↓↓↓
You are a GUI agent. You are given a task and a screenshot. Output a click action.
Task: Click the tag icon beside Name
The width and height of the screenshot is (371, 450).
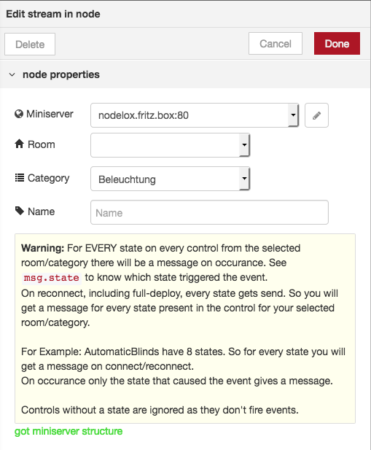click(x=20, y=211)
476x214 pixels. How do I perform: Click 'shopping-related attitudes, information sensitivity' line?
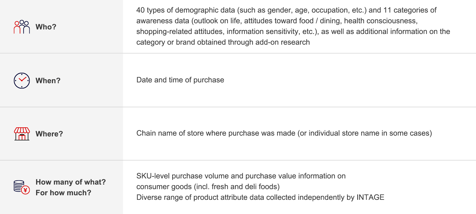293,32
↑↑↑
● Required work
Copy out the text of all the records above word for word, leaving out the pictures.

● Result
You are a GUI agent. You are given a task and a screenshot. Output a click action.
Task: Click the tag icon beside Name
The width and height of the screenshot is (371, 450).
click(x=20, y=211)
476x214 pixels. How do I perform: Click 'shopping-related attitudes, information sensitivity' line?
293,32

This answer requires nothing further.